The Central Sales Tax Act, 1956 was enacted by the Parliament under the powers vested in it in terms of Article 286 and Entry 92A of List-I of the Seventh Schedule to the Constitution. The tax collected under the Central Sales Tax Act, 1956 is retained by the State in terms of Article 269 read with Section 9(3) of the CST Act.
The State cannot levy any tax on inter-State sale transactions and it is only the Parliament which is empowered to make law. Therefore the co-existence of VAT and CST creates certain specific problems both for industry and Government.
In the White Paper it is expressly mentioned that VAT has been introduced in about 130 countries including several federal countries. VAT is not an easy system to implement in a federal structure where States have their own freedom to identify sources of revenue within the broad limits laid down by the Constitution. In fact the very purpose of enacting the Central Sales Tax Act 1956 was to formulate principles for determining when a sale or purchase of goods takes place in the course of inter-state trade or commerce or outside a State.
Canada is a country, which has a federal structure and has GST within the domain of the federal government with the provinces being allowed to have their own system of consumption tax. Canada today has separate federal and provincial VAT, joint federal and provincial VAT as well as separate federal VAT. When goods are moving from one province to another province within Canada, the transaction is zero-rated.
In India the Central Sales Tax Law is an origin-based tax whereby the revenue goes to the originating State whereas VAT is a consumption-based tax. This inherent conflict between CST and VAT creates further complications. Originally when CST was introduced the rate of tax was only 1% subject to production of applicable declaration forms. This was increased to 2% w.e.f. 1st April 1963 and 3% w.e.f. 1st July 1966 and 4% w.e.f. 1st July 1975. The current rate of CST is 2% subject to production of C-Forms.
CST has become a significant source of revenue for certain States whereas for some States the revenue is not that relevant. An analysis of CST collection data indicates that the States such as Tamil Nadu, Karnataka, Maharashtra, Andhra Pradesh, Delhi, Gujarat, Haryana would lose significant revenue if CST is abolished. Further, the rationale indicated for the continuance of CST is that data is required to be collected about CST transactions before any decision is being taken for its phase out.
CST purchases are not eligible for credit under the State VAT Law
The revenue in a CST transaction goes to the Originating State and therefore the Destination State is not willing to grant input tax credit. The White Paper has made it very clear that CST purchases would not qualify for input tax credit.

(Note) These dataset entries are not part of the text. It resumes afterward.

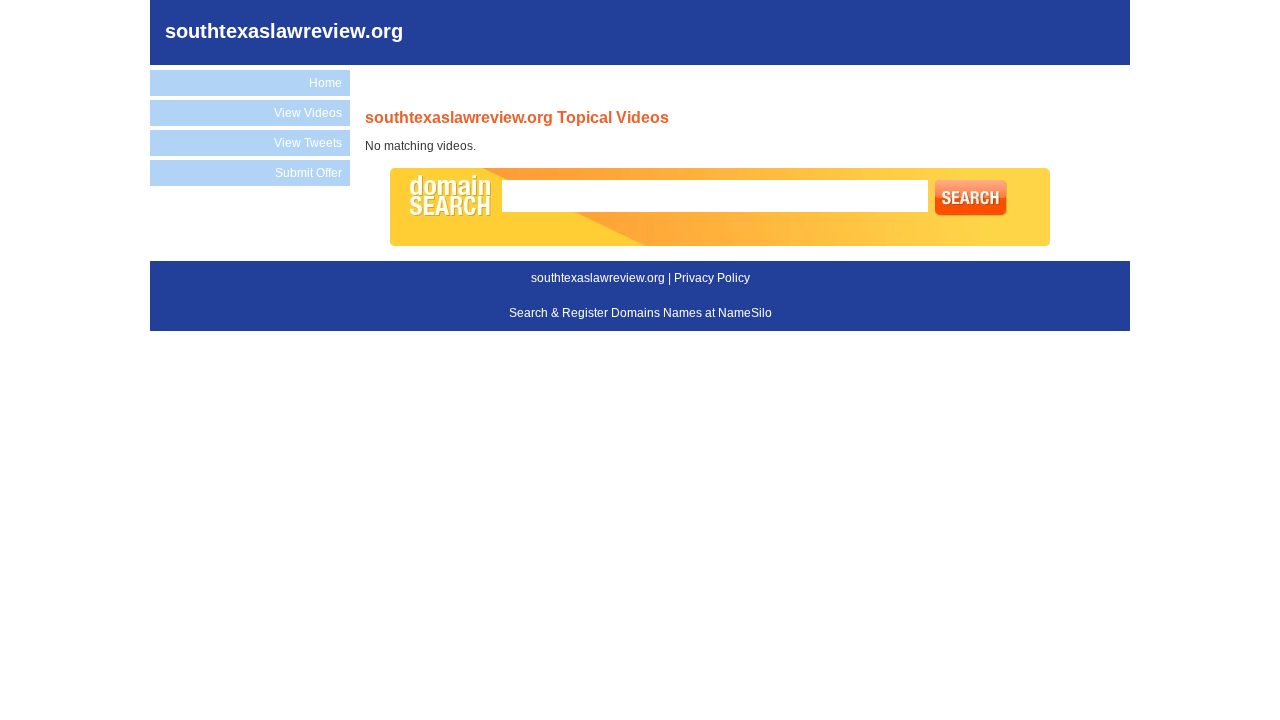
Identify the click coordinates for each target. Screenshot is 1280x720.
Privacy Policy (712, 278)
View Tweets (308, 143)
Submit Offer (308, 173)
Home (325, 83)
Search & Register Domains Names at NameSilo (640, 313)
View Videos (308, 113)
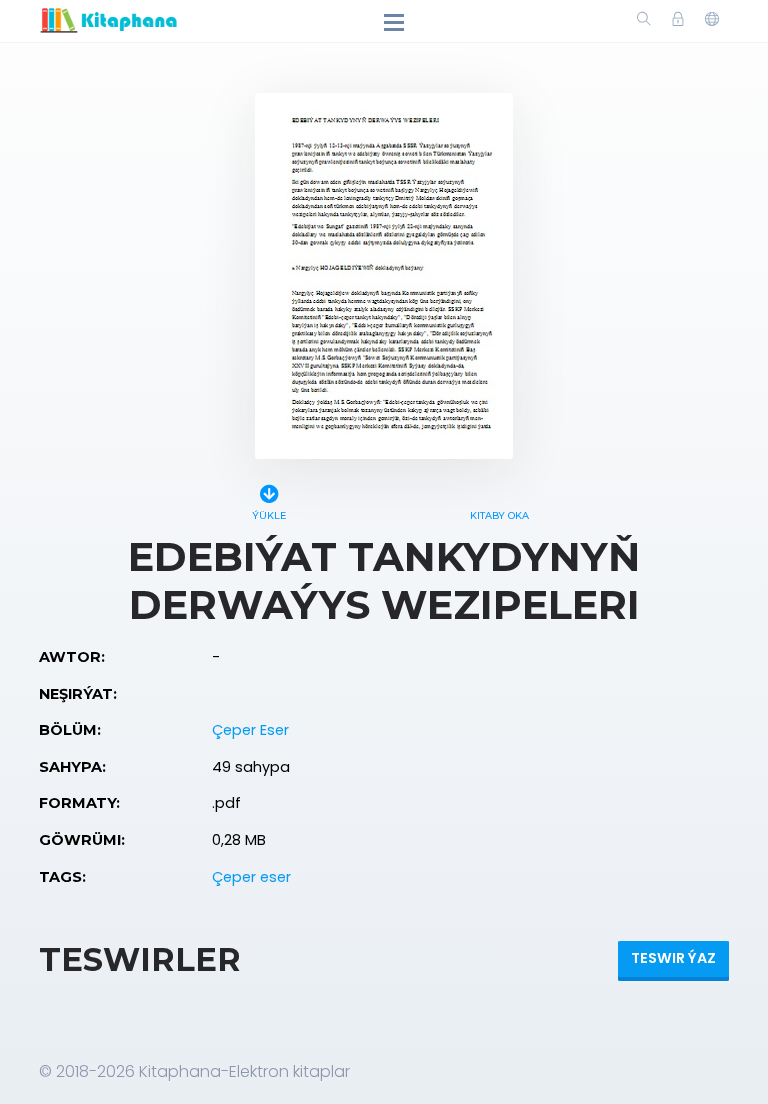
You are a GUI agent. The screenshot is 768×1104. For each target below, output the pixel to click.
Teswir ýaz (673, 958)
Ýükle (269, 515)
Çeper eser (251, 877)
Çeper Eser (250, 730)
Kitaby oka (499, 515)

The provisions of various State VAT Laws provide that CST purchases would not qualify for a credit. Unfortunately this distorts the supply chain mechanism and indirectly increases the cost. The complications and the cascading effect are brought out through this illustration.
Components Ltd. manufactures automobile components in a factory located in Tamil Nadu. Components Ltd. purchases iron and steel, aluminium and other raw materials from Maharashtra and Bihar. Since these are in the nature of CST purchases, Components Ltd. will not qualify for VAT credit in respect of the 2% (assuming C-Form is issued) on the materials. The automobile components, which are manufactured, are sold to Car Ltd. in Maharashtra in the course of inter-State trade. Car Ltd. will not be able to take credit in respect of the purchase of automobile components, as they are CST purchases. Car Ltd. manufactures cars and sells the same to Car Dealer Limited in Tamil Nadu charging CST. The dealer in Tamil Nadu will not be able to avail any credit since the car is being purchased under CST. When Car Dealer Limited sells the car in Tamil Nadu it would attract VAT in the hands of the dealer without any corresponding credit. The cascading effect of loss of credit in this simple transaction is significant and arises mainly because of the continuing of CST and the non-vattability of CST.
Impact on Industry
The non-availability of input tax credit on CST purchases has altered existing business models and has also affected market shares of a number of companies. To illustrate assuming a company from Tamil Nadu has been supplying certain goods to a company in Andhra Pradesh under CST, the existence of competitors for the Tamil Nadu company in Andhra Pradesh would affect the business of the Tamil Nadu company. The buyer in Andhra Pradesh would prefer to purchase from a local vendor who can charge VAT which would be available as a credit instead of purchasing under CST which would not qualify for credit. The buyer would gain in terms of cash flow and further savings on account of freight. However, where the market is monopolistic in nature and there are no local sources for supply, the buyer would continue to purchase under CST or request the outstation vendor to open a branch in his State and effect local supplies charging VAT which can be taken as a credit.
Non-availability of credit for CST purchases has created artificial supply patterns for the sake of tax credit provided all other factors are neutral. In other words, the purchase pattern is increasingly becoming regionalized unless there is no other source except the vendor from another State. In the long run this will also affect States where some States would flourish and gain whereas some States would dwindle further.
The solution that is contemplated is GST and specifically IGST. A clear picture would emerge after the Constitutional Amendments take shape and paves way for a seamless and smooth GST regime.